Satelliten haben die Aschewolke des Vulkans Merapi im Blick

Bewegung der Schwefeldioxidwolke (Infrarot)
16 November 2010

In einer Reihe tödlicher Eruptionen speit der Merapi auf Java Wolken voller Vulkanasche in die Luft. Satellitendaten sind unerlässlich, um mögliche Gefahren für Luftverkehr und öffentliche Sicherheit zu bewerten.

Der Merapi brach am 26. Oktober aus und hat seitdem mehr als 200 Menschen den Tod gebracht. Eine Vielzahl internationaler Flügen aus und nach Indonesien mussten aufgrund der Aschewolken annulliert werden. Das Durchfliegen solcher Aschewolken birgt ein hohes Risiko, denn die Aschepartikel können zum Ausfall der Triebwerke führen.

Dies zeigt zum Beispiel der Fall eines Thomas Cook Scandinavia Airbus, der am 28. Oktober auf dem Weg von Indonesien nach Saudi-Arabien durch die Merapi-Wolke geflogen war. Beim Zwischenstopp in Batam wurde entdeckt, dass die Triebwerke schwer beschädigt waren und ausgetauscht werden mussten.

Sogenannte Vulkanasche-Beratungsstellen (Volcanic Ash Advisory Centres, VAACs) sind für das Zusammenstellen von Informationen über derartige Aschewolken zuständig und bewerten die Risiken für den Luftverkehr. Das australische Darwin VACC nutzt Satellitendaten der Rauchfahne um seine Vorhersagen zu treffen.

Merapi plume height and movement
Höhe und Bewegungsrichtung der SO2-Wolke

Dr. Andrew Tupper vom dortigen Büro für Meteorologie sagt: „Die Informationen der ESA waren sehr hilfreich für das Darwin VAAC, da wir sie in Echtzeit erhielten. Und auch in der Analyse nach dem Ausbruch werden wir in der Lage sein, sehr wertvolle Daten zu präsentieren.“

Satelliten helfen den VAAC-Stellen mit Informationen über Asche und Spurengase, wie zum Beispiel Schwefeldioxid, die in die Atmosphäre gelangen.

Die ESA sendet Schwefeldioxid-Warnungen per E-Mail in nahezu Echtzeit. Diese enthalten auch eine Karte der Region um die Schwefeldioxid-Spitze, welche auch online veröffentlicht wird.

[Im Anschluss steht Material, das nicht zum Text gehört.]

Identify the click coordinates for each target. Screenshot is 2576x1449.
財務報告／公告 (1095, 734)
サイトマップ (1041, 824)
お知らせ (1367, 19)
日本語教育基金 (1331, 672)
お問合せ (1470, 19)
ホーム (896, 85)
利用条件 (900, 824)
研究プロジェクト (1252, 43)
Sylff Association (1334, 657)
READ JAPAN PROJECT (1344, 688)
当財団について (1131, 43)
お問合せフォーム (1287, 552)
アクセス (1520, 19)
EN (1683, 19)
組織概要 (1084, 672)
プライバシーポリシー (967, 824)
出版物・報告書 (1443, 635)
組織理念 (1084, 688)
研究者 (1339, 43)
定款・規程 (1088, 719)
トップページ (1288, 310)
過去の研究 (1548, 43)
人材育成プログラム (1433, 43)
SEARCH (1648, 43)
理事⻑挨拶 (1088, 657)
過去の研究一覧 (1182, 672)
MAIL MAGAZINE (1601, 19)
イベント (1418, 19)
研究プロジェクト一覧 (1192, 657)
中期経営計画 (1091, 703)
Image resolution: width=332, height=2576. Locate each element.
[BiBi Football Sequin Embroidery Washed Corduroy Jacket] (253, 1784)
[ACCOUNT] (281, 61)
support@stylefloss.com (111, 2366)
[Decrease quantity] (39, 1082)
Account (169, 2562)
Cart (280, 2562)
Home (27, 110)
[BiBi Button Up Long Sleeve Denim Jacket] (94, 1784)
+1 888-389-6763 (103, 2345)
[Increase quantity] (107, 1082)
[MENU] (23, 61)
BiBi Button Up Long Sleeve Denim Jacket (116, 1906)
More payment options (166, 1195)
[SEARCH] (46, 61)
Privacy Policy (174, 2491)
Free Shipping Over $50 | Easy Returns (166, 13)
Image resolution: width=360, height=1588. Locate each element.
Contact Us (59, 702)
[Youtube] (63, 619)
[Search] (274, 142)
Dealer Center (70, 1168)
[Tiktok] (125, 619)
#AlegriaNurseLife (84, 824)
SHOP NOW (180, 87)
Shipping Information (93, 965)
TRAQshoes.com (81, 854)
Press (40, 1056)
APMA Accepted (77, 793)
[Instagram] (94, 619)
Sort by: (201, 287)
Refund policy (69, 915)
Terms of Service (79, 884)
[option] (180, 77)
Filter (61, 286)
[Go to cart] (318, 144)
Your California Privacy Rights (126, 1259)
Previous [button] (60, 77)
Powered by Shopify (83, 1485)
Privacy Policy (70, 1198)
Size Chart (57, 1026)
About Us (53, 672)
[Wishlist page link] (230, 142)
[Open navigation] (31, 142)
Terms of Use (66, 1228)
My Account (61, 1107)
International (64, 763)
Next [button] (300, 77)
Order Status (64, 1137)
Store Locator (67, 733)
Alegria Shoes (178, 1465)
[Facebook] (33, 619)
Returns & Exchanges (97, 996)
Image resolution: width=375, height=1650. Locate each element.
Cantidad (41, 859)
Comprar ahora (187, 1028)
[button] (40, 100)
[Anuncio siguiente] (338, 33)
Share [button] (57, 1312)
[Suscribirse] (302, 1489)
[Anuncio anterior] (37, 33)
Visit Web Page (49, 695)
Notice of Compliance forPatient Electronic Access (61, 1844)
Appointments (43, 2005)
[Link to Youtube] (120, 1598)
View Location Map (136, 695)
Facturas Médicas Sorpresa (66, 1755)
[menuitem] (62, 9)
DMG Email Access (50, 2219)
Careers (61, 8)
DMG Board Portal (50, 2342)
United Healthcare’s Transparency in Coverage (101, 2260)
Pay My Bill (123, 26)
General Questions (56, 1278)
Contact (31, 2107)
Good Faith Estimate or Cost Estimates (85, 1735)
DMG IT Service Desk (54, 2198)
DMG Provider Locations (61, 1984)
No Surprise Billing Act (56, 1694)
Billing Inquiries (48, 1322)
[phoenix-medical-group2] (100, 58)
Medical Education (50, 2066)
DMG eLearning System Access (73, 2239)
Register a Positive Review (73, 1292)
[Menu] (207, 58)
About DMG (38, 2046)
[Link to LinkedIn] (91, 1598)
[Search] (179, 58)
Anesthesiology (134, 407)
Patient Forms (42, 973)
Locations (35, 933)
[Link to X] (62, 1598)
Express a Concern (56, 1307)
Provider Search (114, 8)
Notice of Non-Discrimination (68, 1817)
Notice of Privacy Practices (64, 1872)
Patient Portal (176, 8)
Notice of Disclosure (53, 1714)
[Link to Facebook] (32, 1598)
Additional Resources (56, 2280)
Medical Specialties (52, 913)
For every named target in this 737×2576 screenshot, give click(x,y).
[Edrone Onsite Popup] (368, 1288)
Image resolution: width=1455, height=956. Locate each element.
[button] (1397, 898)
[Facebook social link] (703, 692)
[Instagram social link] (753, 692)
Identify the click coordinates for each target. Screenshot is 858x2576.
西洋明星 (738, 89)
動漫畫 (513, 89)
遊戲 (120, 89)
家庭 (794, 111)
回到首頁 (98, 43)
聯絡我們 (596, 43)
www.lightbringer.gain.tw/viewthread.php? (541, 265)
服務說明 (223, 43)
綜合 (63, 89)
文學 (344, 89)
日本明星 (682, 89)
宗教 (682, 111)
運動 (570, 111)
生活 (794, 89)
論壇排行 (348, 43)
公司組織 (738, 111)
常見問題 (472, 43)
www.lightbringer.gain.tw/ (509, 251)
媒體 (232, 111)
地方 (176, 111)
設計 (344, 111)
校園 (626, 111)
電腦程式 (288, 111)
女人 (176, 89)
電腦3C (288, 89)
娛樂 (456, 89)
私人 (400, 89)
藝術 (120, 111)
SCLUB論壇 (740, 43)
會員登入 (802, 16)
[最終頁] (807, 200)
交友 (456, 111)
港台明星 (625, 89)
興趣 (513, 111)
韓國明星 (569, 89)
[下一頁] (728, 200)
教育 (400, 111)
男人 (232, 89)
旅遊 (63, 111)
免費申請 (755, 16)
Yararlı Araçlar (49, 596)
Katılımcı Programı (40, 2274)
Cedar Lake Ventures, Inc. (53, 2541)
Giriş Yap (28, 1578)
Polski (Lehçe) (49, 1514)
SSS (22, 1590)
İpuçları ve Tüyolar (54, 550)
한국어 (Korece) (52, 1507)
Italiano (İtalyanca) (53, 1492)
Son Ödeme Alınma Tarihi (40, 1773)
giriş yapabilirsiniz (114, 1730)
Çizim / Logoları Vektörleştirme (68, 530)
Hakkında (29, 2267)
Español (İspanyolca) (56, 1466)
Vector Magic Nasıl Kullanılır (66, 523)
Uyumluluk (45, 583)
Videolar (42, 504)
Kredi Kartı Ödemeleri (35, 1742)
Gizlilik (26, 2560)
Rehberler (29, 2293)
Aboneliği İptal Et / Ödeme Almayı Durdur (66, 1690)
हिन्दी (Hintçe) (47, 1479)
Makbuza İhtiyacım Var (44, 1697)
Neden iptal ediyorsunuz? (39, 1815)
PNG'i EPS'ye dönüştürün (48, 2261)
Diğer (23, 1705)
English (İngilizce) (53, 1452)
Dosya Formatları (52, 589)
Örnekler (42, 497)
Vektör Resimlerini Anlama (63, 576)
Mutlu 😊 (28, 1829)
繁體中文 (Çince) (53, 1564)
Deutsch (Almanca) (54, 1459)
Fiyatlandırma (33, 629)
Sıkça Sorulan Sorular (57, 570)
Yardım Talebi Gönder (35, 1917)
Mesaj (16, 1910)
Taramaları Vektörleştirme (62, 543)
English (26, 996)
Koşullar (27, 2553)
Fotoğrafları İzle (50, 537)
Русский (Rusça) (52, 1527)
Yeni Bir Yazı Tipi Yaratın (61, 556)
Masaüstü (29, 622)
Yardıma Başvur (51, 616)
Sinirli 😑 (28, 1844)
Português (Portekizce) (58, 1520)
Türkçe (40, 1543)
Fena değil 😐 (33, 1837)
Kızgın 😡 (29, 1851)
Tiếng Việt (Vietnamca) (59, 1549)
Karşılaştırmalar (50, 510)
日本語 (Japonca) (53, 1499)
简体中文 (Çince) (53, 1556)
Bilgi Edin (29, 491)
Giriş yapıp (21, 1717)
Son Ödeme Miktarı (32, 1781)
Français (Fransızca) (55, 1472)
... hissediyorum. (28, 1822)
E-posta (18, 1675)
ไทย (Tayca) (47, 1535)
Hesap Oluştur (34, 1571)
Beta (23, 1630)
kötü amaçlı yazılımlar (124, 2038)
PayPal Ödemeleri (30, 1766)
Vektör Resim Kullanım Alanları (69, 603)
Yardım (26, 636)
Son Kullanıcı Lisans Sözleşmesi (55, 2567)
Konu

Diese Unterstützung der Luftverkehrkontrolle basiert auf Daten des ESA-Satelliten Envisat, des EUMETSAT-Satelliten MetOp und des Aura-Satelliten der NASA. Die Animation zeigt die Schwefeldioxidwolke, wie sie zwischen dem 4. und 13. November von Indonesien nach Australien zieht

Um zu wissen, ob ein Flugzeug sicher unter- oder oberhalb einer Aschewolke passieren kann und um die Bewegungsrichtung der Wolke vorauszusagen, brauchen die VAAC-Stellen genauere Informationen über die Höhe und die vertikale Größe der Aschewolke.

Merapi plume movement (ultraviolet)
Bewegung der Schwefeldioxid (SO2)-Wolke des Merapi (Infrarot)

Die ESA hat dazu das Projekt zur Unterstützung der Luftfahrt bei der Vermeidung von Vulkanaschewolken (Support to Aviation for Volcanic Ash Avoidance ) ins Leben gerufen. Dabei werden anhand von Satellitendaten und Windmessungen die Höhen, in die Material bei Vulkanausbrüchen geschleudert wird, berechnet.

Die Animation rechts zeigt Modelle der Höhe der Schwefeldioxidwolke und ihrer Bewegungsrichtung.

Die Unterbrechungen des Flugverkehrs aufgrund der Aschewolke des Merapi erinnern an die Situation in Europa im April und Mai diesen Jahres, als der isländische Vulkan Eyjafjallajökull ausbrach und eine Vielzahl von Flügen annulliert werden musste.

Im Mai organisierten ESA und EUMETSAT daraufhin Treffen weltweit führender Wissenschaftler um zu erarbeite006E, wie Erdbeobachtungssatelliten die VAAC-Stellen unterstützen können. Beide Organisationen arbeiten nun an der Umsetzung der Empfehlungen, die bei diesem Treffen gegeben wurden.

Operationelle Satelliten wie der europäische Meteosat der dritten Generation, und die geplanten Sentinel-Satelliten des Programms für Globale Umwelt- und Sicherheitsüberwachung (Global Monitoring for Environment and Security, GMES) werden darüber hinaus sicherstellen, dass auch in Zukunft Vulkanasche aus dem All beobachtet werden kann.